Софье Андреевне казалось, что муж скрывает от нее какие-то страшные тайны — иначе почему бы ему понадобилось прятать дневники? «Я думала, что если Лев Никол, так тщательно прячет свои дневники от меня именно, чего никогда раньше не было, — писала она в дневнике 18 июля, — то в них что-нибудь есть такое, что надо скрывать именно от меня; так как они были и у Саши, и у Черткова, а теперь закабалены в банк. Промучившись сомнениями и подозрениями всю ночь и весь день, я высказала Льву Ник-у и выразила подозрение, что он мне изменил так или иначе, записал это в дневники и теперь скрывает и прячет их. Он начал уверять, что это неправда, что он никогда не изменял мне. Так зачем же их прятать? Из злобы и упрямства? Ведь если там много хороших мыслей, то они могли бы мне принести только пользу».
«Но нет, если скрывают, то наверное что-нибудь дурное, — с ожесточением продолжает она. — Я ничего не скрываю: ни дневников, ни своих “Записок”, пусть весь мир читает и судит. Какое мне дело до людского суда! Знаю свою чистую жизнь, знаю, что читаю теперь, как книгу, все ощущения и самую суть природы и характера моего мужа, скорблю и ужасаюсь! »
Ее муж тоже ужасался. Ужасался переменам, происходящим с женой. Ужасался настолько, что решился обратиться к врачам — пригласил в Ясную Поляну известного психиатра Россолимо и доктора Никитина, бывшего до мобилизации по случаю русско-японской войны семейным врачом Толстых. Диагноз оказался туманен и расплывчат: «Дегенеративная двойная конституция: паранойяльная и истерическая, с преобладанием первой».
«Разбили мое сердце, измучили и выписали докторов: Никитина и Россилимо, — писала Софья Андреевна 19 июля. — Бедные! они не знают, как можно лечить человека, которого со всех сторон морально изранили! Случайное чтение листка из старого дневника возмутило мою душу, мое спокойствие и открыло глаза на теперешнее пристрастие к Черткову и навеки отравило мое сердце. Сначала предложили мне такое лечение: Льву Н-у уехать в одну сторону, мне — в другую, ему к Тане, мне — неизвестно куда. Потом, когда я расплакалась, увидав, что вся цель окружающих меня удалить от Льва Николаевича, я на это не согласилась. Тогда, видя свое бессилие, доктора начали советовать: ванны, гулять, не волноваться... Просто смешно!»

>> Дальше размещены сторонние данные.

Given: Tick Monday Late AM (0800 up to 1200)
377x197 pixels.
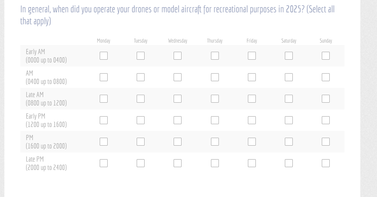Looking at the screenshot, I should tap(104, 99).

Смешно на самом деле в Ясной Поляне не было никому — всем было грустно.
Не зная, чем бы еще досадить мужу и как отвратить его от ненавистного Черткова, Софья Андреевна решилась на уход из дома и даже написала письмо мужу с объяснением мотивов своего поступка и заявление для газет.
Заявление было весьма любопытным. В нем говорилось: «В мирной Ясной Поляне случилось необыкновенное событие. Покинула свой дом графиня Софья Андреевна Толстая, тот дом, где она в продолжение 48 лет с любовью берегла своего мужа, отдав ему всю свою жизнь. Причина то, что ослабевший от лет Лев Николаевич подпал совершенно под вредное влияние господина Ч-ва, потерял всякую волю, дозволяя Ч-ву грубо обращаться с графиней, и о чем-то постоянно тайно совещался с ним. Проболев месяц нервной болезнью, вследствие которой были вызваны из Москвы два доктора, графиня не выдержала больше присутствия Ч-ва и покинула свой дом с отчаянием в душе».